*Task objective:*
Give the records once more, exactly as they stand.

*Records for this exercise:*

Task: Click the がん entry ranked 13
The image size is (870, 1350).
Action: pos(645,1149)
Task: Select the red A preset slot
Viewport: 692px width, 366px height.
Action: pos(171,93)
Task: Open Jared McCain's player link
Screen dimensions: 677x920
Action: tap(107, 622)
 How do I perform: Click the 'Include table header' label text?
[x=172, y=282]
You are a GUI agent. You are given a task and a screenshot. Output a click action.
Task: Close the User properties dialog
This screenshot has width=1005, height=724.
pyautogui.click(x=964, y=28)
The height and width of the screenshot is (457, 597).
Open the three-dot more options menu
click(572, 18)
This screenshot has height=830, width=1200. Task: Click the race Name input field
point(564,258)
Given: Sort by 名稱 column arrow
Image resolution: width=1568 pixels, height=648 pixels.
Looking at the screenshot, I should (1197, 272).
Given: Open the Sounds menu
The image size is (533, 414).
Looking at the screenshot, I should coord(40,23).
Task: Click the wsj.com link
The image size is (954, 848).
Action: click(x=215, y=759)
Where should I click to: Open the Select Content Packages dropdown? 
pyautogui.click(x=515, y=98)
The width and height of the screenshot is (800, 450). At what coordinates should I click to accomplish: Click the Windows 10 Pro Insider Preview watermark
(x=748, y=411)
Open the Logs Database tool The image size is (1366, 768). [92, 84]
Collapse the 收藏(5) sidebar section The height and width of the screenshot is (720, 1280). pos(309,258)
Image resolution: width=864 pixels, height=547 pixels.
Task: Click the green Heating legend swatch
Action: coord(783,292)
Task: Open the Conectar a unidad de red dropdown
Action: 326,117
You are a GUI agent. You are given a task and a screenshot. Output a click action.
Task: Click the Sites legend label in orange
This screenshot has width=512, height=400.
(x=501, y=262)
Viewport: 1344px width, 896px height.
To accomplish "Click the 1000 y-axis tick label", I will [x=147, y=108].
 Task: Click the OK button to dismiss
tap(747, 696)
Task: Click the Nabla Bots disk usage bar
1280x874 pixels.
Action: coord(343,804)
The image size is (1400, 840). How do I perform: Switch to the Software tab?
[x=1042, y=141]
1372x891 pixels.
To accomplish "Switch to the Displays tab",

*Response to the task:*
Task: Click the がん entry ranked 13
The image size is (870, 1350).
Action: pos(645,1149)
Task: Select the red A preset slot
Viewport: 692px width, 366px height.
Action: pos(171,93)
Task: Open Jared McCain's player link
Screen dimensions: 677x920
Action: tap(107, 622)
 How do I perform: Click the 'Include table header' label text?
[x=172, y=282]
You are a GUI agent. You are given a task and a screenshot. Output a click action.
Task: Close the User properties dialog
This screenshot has width=1005, height=724.
pyautogui.click(x=964, y=28)
The height and width of the screenshot is (457, 597).
Open the three-dot more options menu
click(572, 18)
This screenshot has height=830, width=1200. Task: Click the race Name input field
point(564,258)
Given: Sort by 名稱 column arrow
Image resolution: width=1568 pixels, height=648 pixels.
Looking at the screenshot, I should (1197, 272).
Given: Open the Sounds menu
The image size is (533, 414).
Looking at the screenshot, I should coord(40,23).
Task: Click the wsj.com link
The image size is (954, 848).
Action: click(x=215, y=759)
Where should I click to: Open the Select Content Packages dropdown? 
pyautogui.click(x=515, y=98)
The width and height of the screenshot is (800, 450). At what coordinates should I click to accomplish: Click the Windows 10 Pro Insider Preview watermark
(x=748, y=411)
Open the Logs Database tool The image size is (1366, 768). [92, 84]
Collapse the 收藏(5) sidebar section The height and width of the screenshot is (720, 1280). pos(309,258)
Image resolution: width=864 pixels, height=547 pixels.
Task: Click the green Heating legend swatch
Action: coord(783,292)
Task: Open the Conectar a unidad de red dropdown
Action: 326,117
You are a GUI agent. You are given a task and a screenshot. Output a click action.
Task: Click the Sites legend label in orange
This screenshot has width=512, height=400.
(x=501, y=262)
Viewport: 1344px width, 896px height.
To accomplish "Click the 1000 y-axis tick label", I will [x=147, y=108].
 Task: Click the OK button to dismiss
tap(747, 696)
Task: Click the Nabla Bots disk usage bar
1280x874 pixels.
Action: coord(343,804)
The image size is (1400, 840). How do I perform: Switch to the Software tab?
[x=1042, y=141]
1372x891 pixels.
To accomplish "Switch to the Displays tab",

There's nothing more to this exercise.